Nevertheless, Dad got worked up when, in 1960, US Steel decided to move their superintendent out of the old house next to the library, relocate his family in a fashionable suburb, and demolish the house. Despite the local outcry, the company quickly reduced the fabulous stone Romanesque Revival residence to rubble without bothering to salvage anything. Apparently, they didn't want anyone to be reminded of the history associated with the inhabitants of the house. ( I should add that the daughter of the superintendent at that time, Jill Hagen, who was in my class at Munhall High School, was not happy at being forced to move to Mount Lebanon.)
The company allowed the other, less spectacular superintendents' houses to stand for several years more. I suppose they weren't fancy enough for the company to worry about its image. Shortly after the demolition of the main house, three of my friends--Barbara, Joyce, Mary Ann--and I decided to sneak into the vacant houses and take a look before they were wrecked. We were scared to death of the police catching us and charging us with B&E, but that didn't happen. Once inside, however, we were disappointed. We had seen the extraordinary stained glass and cabinetry in the big house, and these were remarkably plain by comparison.
|The General Superintendent's House, Munhall c. 1901|
Dad's outrage at the destruction of the house marked the beginning of my interest in historic preservation. And thus began my fascination with old houses that culminated in 1976 with the purchase of a ramshackle 1885 Queen Anne house in Minneapolis. It suffered from years of deferred maintenance, and has required thirty years of hard work to get it back to some semblance of its original appearance.
However, remembering Dad's aversion to the dreary interiors of his youth, I chose not to adopt an 1880's interior decorating style. Instead, its furnishings are an odd assemblage of antiques, family heirlooms, castoffs from the previous owner, plus a sofa, chair, tables and dining set from Katilius Furniture. The back parlor is my ancestral "shrine," hung with old images of my relatives, their houses, and the old Homestead Works.
|Looking into the back parlor from the front parlor of my house.|
Sixty years later, as I remember it, the Homestead area was still smoky and dirty. If you went outside wearing a white shirt, in no time it would be flecked with soot and grit. Even at a distance of over two miles from the mill, at our house in Munhall my mother had to wash the kitchen curtains every couple weeks in warm weather. Our next-door neighbors, the Sokolowskis, destroyed the furnishings of their house via nonstop cleaning.
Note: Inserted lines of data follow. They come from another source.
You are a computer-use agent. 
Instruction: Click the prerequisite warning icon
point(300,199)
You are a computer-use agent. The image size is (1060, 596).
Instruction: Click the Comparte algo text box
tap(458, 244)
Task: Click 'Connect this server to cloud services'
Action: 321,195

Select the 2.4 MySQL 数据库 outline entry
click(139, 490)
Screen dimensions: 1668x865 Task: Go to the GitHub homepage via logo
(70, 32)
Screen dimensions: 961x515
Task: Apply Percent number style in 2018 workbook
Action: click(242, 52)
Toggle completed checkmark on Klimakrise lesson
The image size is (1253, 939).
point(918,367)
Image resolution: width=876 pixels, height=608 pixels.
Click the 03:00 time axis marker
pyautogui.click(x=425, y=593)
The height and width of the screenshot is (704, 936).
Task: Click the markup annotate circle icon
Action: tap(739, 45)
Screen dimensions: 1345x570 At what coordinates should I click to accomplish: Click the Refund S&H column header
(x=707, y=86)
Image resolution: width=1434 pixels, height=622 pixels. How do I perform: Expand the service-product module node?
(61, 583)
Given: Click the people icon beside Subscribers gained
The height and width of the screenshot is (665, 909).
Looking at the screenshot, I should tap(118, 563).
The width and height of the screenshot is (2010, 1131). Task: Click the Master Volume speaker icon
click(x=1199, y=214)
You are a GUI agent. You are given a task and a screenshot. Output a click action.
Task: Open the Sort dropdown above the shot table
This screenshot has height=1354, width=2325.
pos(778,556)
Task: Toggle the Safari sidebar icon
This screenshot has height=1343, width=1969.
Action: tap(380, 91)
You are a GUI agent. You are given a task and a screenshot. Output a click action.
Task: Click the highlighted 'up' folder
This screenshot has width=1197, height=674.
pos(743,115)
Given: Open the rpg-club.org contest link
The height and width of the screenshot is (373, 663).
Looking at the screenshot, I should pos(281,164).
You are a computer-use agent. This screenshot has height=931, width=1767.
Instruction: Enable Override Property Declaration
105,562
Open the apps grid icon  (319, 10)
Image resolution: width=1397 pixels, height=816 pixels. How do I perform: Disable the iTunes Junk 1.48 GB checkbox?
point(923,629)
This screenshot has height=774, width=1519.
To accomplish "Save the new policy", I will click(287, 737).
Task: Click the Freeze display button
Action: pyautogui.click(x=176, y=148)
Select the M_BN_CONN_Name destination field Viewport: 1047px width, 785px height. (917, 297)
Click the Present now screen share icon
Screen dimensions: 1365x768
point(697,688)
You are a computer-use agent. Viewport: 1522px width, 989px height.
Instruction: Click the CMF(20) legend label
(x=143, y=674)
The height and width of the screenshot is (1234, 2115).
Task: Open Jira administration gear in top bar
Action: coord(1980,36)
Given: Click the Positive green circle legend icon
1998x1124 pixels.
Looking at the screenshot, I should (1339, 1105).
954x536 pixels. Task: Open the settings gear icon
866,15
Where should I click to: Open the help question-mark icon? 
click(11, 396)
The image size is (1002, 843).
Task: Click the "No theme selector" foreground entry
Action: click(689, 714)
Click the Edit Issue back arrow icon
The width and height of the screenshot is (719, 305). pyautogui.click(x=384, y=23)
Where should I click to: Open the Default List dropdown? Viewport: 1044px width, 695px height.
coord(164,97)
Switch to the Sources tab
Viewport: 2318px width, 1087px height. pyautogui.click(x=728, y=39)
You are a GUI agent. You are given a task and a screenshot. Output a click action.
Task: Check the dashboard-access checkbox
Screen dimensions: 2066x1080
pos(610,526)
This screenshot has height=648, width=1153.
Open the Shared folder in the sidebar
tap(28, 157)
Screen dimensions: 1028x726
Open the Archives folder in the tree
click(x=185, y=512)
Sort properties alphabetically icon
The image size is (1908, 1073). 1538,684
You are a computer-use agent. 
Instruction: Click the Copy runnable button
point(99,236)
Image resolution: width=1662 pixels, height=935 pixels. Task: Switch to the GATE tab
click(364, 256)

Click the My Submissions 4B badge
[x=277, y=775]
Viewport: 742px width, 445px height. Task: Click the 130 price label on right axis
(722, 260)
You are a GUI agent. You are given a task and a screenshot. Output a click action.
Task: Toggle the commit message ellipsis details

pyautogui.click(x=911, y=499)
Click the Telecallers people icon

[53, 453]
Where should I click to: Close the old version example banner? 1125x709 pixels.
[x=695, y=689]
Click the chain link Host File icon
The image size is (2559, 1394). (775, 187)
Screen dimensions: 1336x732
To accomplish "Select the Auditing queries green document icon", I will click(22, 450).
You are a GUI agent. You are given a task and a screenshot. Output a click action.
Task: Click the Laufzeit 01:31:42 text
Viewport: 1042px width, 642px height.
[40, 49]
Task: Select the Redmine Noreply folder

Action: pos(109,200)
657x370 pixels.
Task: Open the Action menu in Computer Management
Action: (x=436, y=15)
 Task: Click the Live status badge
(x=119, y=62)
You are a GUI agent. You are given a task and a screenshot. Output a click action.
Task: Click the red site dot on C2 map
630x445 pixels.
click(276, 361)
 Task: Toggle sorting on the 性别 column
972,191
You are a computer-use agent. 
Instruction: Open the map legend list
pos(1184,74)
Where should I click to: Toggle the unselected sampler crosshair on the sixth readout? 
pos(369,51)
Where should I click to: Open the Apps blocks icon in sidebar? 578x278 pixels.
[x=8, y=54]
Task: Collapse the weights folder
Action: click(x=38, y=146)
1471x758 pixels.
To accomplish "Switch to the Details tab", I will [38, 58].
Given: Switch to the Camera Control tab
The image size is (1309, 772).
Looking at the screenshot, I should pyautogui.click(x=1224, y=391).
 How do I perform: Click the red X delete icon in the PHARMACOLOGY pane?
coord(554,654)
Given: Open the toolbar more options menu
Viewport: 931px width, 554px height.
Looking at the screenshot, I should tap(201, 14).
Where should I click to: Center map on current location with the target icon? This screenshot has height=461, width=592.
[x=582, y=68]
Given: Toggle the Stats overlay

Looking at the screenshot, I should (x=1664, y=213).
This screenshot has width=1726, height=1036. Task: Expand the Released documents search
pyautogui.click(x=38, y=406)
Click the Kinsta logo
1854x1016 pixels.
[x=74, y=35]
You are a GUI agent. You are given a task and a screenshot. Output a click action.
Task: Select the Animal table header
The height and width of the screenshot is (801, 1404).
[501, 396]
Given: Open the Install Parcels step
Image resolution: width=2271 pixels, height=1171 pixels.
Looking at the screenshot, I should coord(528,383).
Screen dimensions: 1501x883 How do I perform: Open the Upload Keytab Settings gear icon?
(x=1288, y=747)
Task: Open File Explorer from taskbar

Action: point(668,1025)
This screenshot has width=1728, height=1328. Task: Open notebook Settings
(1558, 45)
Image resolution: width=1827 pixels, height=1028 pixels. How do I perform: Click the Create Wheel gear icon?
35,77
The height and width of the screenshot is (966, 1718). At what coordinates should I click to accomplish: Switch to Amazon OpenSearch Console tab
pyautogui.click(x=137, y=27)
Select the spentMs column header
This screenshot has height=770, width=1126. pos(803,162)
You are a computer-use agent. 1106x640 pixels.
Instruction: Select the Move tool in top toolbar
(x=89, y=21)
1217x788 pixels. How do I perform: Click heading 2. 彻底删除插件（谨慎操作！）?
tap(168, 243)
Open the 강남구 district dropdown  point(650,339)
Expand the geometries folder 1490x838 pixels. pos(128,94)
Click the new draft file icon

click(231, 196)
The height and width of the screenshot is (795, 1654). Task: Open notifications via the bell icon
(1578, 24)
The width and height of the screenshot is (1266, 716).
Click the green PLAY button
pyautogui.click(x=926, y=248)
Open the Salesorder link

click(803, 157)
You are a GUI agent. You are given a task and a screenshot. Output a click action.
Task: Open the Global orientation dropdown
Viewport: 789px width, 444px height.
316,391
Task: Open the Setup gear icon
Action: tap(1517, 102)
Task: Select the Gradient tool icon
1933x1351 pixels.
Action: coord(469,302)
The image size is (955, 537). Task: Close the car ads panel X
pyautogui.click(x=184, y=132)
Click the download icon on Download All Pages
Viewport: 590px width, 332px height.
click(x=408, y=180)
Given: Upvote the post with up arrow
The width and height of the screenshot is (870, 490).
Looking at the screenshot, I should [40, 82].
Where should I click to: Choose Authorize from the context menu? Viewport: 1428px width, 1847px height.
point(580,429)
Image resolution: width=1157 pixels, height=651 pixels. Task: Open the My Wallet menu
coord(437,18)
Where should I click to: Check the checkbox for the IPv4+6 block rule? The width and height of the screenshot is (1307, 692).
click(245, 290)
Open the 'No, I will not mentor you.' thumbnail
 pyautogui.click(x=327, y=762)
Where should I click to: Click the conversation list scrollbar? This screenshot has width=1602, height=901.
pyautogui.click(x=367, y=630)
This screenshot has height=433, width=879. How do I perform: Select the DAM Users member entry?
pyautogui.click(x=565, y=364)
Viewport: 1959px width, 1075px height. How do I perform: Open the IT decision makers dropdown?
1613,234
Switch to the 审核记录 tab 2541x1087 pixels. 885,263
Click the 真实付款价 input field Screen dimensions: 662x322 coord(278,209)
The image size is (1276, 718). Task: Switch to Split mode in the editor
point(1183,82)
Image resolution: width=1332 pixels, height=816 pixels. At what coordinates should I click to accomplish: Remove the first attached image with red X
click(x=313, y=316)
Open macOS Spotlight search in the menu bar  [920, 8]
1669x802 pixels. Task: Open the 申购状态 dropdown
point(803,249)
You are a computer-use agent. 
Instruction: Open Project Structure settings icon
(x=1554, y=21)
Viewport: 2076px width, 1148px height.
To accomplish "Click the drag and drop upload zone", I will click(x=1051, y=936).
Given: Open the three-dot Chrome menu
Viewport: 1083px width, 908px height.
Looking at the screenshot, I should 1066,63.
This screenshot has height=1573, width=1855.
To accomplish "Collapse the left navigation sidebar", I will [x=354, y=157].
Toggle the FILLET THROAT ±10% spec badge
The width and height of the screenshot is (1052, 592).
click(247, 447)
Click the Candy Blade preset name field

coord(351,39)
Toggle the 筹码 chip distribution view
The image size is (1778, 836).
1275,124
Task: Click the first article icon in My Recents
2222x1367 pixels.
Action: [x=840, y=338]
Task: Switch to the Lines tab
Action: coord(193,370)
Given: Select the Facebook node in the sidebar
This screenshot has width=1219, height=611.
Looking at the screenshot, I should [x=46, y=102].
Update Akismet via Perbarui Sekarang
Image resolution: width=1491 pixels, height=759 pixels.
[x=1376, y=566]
Their curtains and upholstery were in tatters, but they were clean, dammit.
|Laundry drying on lines in Whitacre, overlooking the Monongehela River, 1976|
In Darkness Visible I have tried to recreate the noise and filth of 1892 Homestead, but I don't think it's possible to capture the extremity of the nastiness of the town. The slums were sunken into open cesspools; smoke billowing from the mill stacks blocked out the sun and stars. Even the mill superintendents lived and worked right across the tracks from the mill in Munhall. It must have been a nightmare of contagion and pollution.
Dad was one of the fortunate residents of Homestead-Munhall. The four houses he called home were all in Munhall, ever farther up the hill from the mill and ever newer: Hayes Street (where he was born), West 21st Street (1912), East James Street (1942), and Wayne Road (1959)--the last two being my first homes. He didn't care much for the dark, grimy dwellings of his youth, but when all is said and done, he was a preservationist. I think he would agree that although not all buildings are worth preserving, the legacy of our forebears is.
|3612 Wayne Road, Munhall, 1976|
To this end, I have retold the story of the 1892 Battle of Homestead --according to the PBS television series, one of the "Ten Days That Unexpectedly Changed America." And that's no exaggeration.